Correspondence: Helle Soll-Johanning, National Institute of Occupational Health, Lersø Parkalle 105, DK-2100 Copenhagen. E-mail: hsj@ami.dk

ABSTRACT

Introduction: The Danish National Hospital Register contains four patient types: full-time inpatients, part-time inpatients, outpatients and emergency ward patients. The aim of the present study was to investigate whether results from comparative hospital register studies depend on which patient types we choose to include in the analysis.
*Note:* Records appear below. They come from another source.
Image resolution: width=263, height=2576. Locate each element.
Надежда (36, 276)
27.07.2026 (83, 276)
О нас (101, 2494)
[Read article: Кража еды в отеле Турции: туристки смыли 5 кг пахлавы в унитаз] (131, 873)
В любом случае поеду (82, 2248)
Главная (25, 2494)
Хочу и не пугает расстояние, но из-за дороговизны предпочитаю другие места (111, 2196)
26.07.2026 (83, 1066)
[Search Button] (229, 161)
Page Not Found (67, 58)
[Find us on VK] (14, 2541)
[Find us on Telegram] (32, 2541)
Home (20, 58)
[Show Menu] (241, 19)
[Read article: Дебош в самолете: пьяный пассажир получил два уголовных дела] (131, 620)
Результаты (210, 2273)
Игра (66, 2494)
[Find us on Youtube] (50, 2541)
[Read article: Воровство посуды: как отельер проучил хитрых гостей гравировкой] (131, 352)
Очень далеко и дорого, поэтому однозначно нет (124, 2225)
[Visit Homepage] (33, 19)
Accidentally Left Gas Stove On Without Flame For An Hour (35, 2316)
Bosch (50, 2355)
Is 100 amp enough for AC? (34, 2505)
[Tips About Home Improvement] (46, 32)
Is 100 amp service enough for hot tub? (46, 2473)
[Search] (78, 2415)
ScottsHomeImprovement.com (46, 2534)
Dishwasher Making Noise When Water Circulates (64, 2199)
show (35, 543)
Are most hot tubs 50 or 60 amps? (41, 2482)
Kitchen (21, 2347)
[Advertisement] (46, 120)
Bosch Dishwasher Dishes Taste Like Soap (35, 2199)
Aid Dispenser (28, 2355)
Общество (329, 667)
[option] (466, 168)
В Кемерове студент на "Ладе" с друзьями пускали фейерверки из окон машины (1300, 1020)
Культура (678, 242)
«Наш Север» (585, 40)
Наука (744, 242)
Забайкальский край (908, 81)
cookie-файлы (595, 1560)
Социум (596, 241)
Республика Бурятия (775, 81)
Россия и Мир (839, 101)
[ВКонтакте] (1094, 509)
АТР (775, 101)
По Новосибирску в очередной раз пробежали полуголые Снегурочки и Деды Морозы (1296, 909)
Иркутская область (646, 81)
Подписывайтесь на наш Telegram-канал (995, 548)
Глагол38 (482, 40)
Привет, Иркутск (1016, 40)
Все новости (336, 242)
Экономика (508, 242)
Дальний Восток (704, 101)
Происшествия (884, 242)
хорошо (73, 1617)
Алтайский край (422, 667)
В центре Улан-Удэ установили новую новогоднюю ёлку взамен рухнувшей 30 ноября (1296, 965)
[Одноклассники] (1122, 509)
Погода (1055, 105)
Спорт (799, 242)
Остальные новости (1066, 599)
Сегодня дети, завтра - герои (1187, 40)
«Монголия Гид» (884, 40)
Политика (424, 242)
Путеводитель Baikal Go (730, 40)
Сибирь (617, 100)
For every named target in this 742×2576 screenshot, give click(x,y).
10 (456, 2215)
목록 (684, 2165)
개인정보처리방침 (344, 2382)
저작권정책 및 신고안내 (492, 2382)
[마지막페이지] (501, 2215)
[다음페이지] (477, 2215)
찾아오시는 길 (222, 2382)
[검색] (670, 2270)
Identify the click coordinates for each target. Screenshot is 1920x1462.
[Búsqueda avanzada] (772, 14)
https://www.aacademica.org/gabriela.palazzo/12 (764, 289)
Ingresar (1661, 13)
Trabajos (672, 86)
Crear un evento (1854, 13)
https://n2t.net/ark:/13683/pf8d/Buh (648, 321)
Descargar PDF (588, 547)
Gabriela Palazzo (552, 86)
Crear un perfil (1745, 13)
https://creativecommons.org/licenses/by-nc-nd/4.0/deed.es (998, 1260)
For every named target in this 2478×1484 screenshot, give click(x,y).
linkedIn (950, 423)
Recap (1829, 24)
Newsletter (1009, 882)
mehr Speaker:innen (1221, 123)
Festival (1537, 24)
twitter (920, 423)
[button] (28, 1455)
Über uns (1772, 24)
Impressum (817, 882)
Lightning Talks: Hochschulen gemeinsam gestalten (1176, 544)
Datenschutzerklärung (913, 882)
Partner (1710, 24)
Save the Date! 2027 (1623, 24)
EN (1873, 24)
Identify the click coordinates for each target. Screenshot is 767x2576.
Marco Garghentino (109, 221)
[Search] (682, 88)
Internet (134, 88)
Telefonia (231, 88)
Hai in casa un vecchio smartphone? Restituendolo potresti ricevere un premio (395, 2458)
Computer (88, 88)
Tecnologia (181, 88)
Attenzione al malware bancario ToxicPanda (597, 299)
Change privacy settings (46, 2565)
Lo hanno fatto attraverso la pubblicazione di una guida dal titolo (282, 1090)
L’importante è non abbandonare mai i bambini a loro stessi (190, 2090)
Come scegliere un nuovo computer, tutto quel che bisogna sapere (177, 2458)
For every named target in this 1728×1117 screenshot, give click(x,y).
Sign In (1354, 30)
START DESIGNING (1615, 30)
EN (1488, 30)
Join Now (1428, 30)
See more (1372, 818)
Methodology: The hospital register was linked to the centralised civil register and the employment classification module. All economically active persons in Denmark aged 20-59 years 1st January 1995 (N = 2,281,480) were followed for six years. We calculated SIRs, first by county then by industry and finally by industry adjusted for county, for a variety of diagnostic groups and for each of the following types of cases: A) full-time inpatients, B) all inpatients, C) all inpatients and outpatients, D) all patients. The ratio between the maximum and the minimum of the four types of SIRs was calculated for each combination of the examined population groups and diseases. A max/min ratio was regarded as a sign of referral bias if it was above 1.2 and statistically significant.

Results: When calculating SIRs by county 46.7 percent of the max/min ratios signified referral bias. The percentage was 5.5 when calculating SIRs by industry and only 1.7 when they were calculated by industry adjusted for county.

Conclusions: Estimates of geographical health differences are often distorted by differences in the health care organisation. Estimates of industrial health differences tend to be robust with a few identifiable exceptions. Standardisation for county will eliminate bias.

Dan Med Bull 2004;51:207-10.

INTRODUCTION

For more than a decade The Occupational Hospitalisation Register (OHR) has been an important source of data for analyses of associations between occupation and hospitalisation (1, 2). Former analyses have all been based on inpatient cases. Since 1995 the register also covers the conclusion of outpatient courses and emergency ward visits, and the first study based on these patient types is now in preparation.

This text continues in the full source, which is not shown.